** Opening Given entries block **
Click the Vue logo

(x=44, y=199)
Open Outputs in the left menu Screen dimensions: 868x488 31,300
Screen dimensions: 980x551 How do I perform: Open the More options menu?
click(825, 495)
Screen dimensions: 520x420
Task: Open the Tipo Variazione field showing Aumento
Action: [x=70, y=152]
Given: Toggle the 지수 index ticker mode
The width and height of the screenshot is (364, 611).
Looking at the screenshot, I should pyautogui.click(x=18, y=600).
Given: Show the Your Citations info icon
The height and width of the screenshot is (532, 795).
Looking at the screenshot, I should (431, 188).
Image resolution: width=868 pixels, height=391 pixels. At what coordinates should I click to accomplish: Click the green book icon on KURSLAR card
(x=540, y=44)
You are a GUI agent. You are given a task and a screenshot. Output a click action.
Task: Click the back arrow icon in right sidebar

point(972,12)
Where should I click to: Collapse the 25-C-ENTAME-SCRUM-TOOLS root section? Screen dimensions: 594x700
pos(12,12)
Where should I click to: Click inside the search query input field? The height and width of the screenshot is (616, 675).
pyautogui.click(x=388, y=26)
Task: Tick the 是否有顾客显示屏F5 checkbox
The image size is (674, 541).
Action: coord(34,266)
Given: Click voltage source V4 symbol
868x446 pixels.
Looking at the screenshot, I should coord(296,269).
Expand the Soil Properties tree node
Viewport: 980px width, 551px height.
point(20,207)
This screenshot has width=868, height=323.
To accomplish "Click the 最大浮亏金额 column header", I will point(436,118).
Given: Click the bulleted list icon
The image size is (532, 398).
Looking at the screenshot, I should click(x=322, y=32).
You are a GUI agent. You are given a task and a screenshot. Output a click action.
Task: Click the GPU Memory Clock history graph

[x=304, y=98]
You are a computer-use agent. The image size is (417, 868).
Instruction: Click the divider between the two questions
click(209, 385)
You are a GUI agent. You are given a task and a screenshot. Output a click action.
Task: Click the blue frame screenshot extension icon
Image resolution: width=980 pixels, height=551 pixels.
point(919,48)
** Closing Given entries block **
**Problem to solve**.
Give back exactly the lines from the one containing "You are a computer-use" through the end of the material above, and nothing else.

**Answer for this exercise**.
You are a computer-use agent. The image size is (417, 868).
Instruction: Click the divider between the two questions
click(209, 385)
You are a GUI agent. You are given a task and a screenshot. Output a click action.
Task: Click the blue frame screenshot extension icon
Image resolution: width=980 pixels, height=551 pixels.
point(919,48)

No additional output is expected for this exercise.